Acute sleep deprivation upregulates serotonin 2A receptors in the frontal cortex of mice via the immediate early gene Egr3.

Serotonin 2A receptors (5-HT2ARs) mediate the hallucinogenic effects of psychedelic drugs and are a key target of the leading class of medications used to treat psychotic disorders. These findings suggest that dysfunction of 5-HT2ARs may contribute to the symptoms of schizophrenia, a mental illness characterized by perceptual and cognitive disturbances. Indeed, numerous studies have found that 5-HT2ARs are reduced in the brains of individuals with schizophrenia. However, the mechanisms that regulate 5-HT2AR expression remain poorly understood. Here, we show that a physiologic environmental stimulus, sleep deprivation, significantly upregulates 5-HT2AR levels in the mouse frontal cortex in as little as 6-8 h (for mRNA and protein, respectively). This induction requires the activity-dependent immediate early gene transcription factor early growth response 3 (Egr3) as it does not occur in Egr3 deficient (-/-) mice. Using chromatin immunoprecipitation, we show that EGR3 protein binds to the promoter of Htr2a, the gene that encodes the 5-HT2AR, in the frontal cortex in vivo, and drives expression of in vitro reporter constructs via two EGR3 binding sites in the Htr2a promoter. These results suggest that EGR3 directly regulates Htr2a expression, and 5-HT2AR levels, in the frontal cortex in response to physiologic stimuli. Analysis of publicly available post-mortem gene expression data revealed that both EGR3 and HTR2A mRNA are reduced in the prefrontal cortex of schizophrenia patients compared to controls. Together these findings suggest a mechanism by which environmental stimuli alter levels of a brain receptor that may mediate the symptoms, and treatment, of mental illness.

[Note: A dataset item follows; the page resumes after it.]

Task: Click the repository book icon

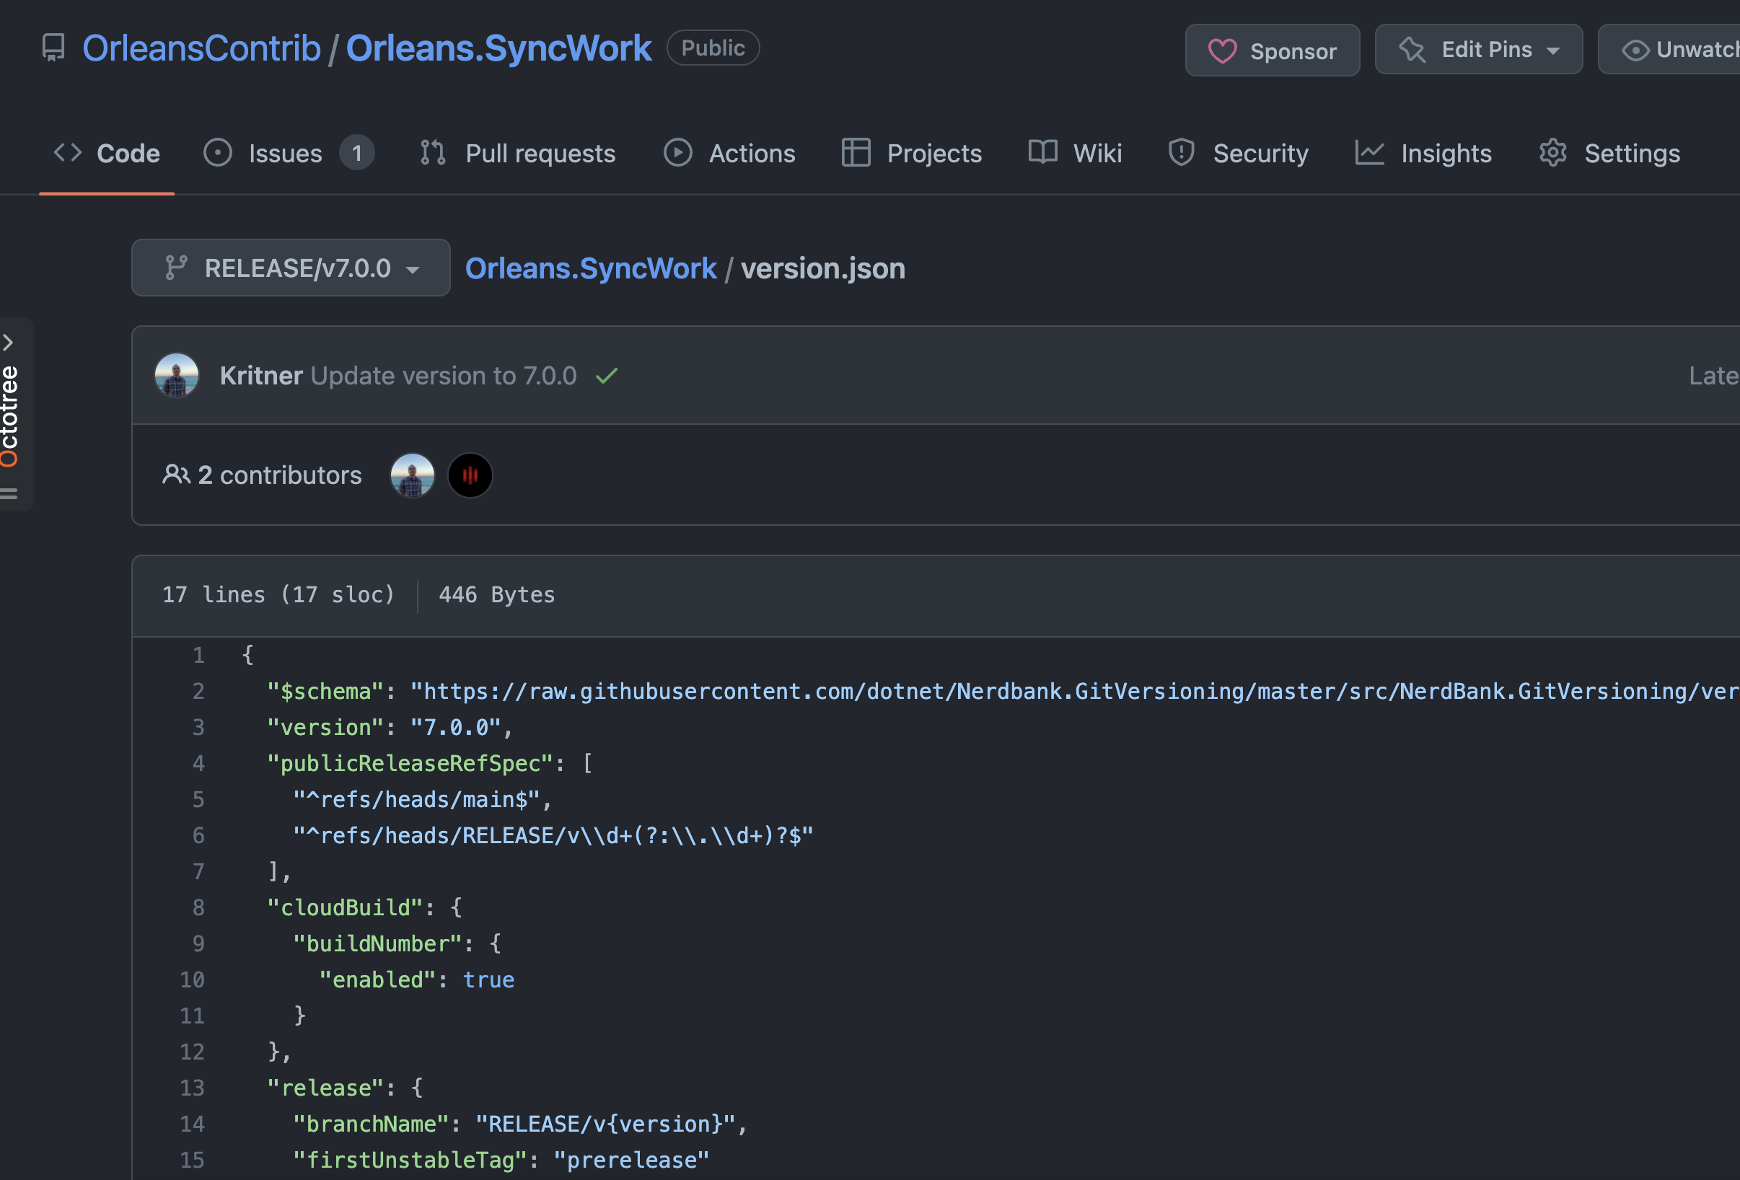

Reduced levels of serotonin 2A receptors underlie resistance of Egr3-deficient mice to locomotor suppression by clozapine.

The immediate-early gene early growth response 3 (Egr3) is associated with schizophrenia and expressed at reduced levels in postmortem patients' brains. We have previously reported that Egr3-deficient (Egr3(-/-)) mice display reduced sensitivity to the sedating effects of clozapine compared with wild-type (WT) littermates, paralleling the heightened tolerance of schizophrenia patients to antipsychotic side effects. In this study, we have used a pharmacological dissection approach to identify a neurotransmitter receptor defect in Egr3(-/-) mice that may mediate their resistance to the locomotor suppressive effects of clozapine. We report that this response is specific to second-generation antipsychotic agents (SGAs), as first-generation medications suppress the locomotor activity of Egr3(-/-) and WT mice to a similar degree. Further, in contrast to the leading theory that sedation by clozapine results from anti-histaminergic effects, we show that H1 histamine receptors are not responsible for this effect in C57BL/6 mice. Instead, selective serotonin 2A receptor (5HT(2A)R) antagonists ketanserin and MDL-11939 replicate the effect of SGAs, repressing the activity in WT mice at a dosage that fails to suppress the activity of Egr3(-/-) mice. Radioligand binding revealed nearly 70% reduction in 5HT(2A)R expression in the prefrontal cortex of Egr3(-/-) mice compared with controls. Egr3(-/-) mice also exhibit a decreased head-twitch response to 5HT(2A)R agonist 1-(2,5-dimethoxy 4-iodophenyl)-2-amino propane (DOI). These findings provide a mechanism to explain the reduced sensitivity of Egr3(-/-) mice to the locomotor suppressive effects of SGAs, and suggest that 5HT(2A)Rs may also contribute to the sedating properties of these medications in humans. Moreover, as the deficit in cortical 5HT(2A)R in Egr3(-/-) mice aligns with numerous studies reporting decreased 5HT(2A)R levels in the brains of schizophrenia patients, and the gene encoding the 5HT(2A)R is itself a leading schizophrenia candidate gene, these findings suggest a potential mechanism by which putative dysfunction in EGR3 in humans may influence risk for schizophrenia.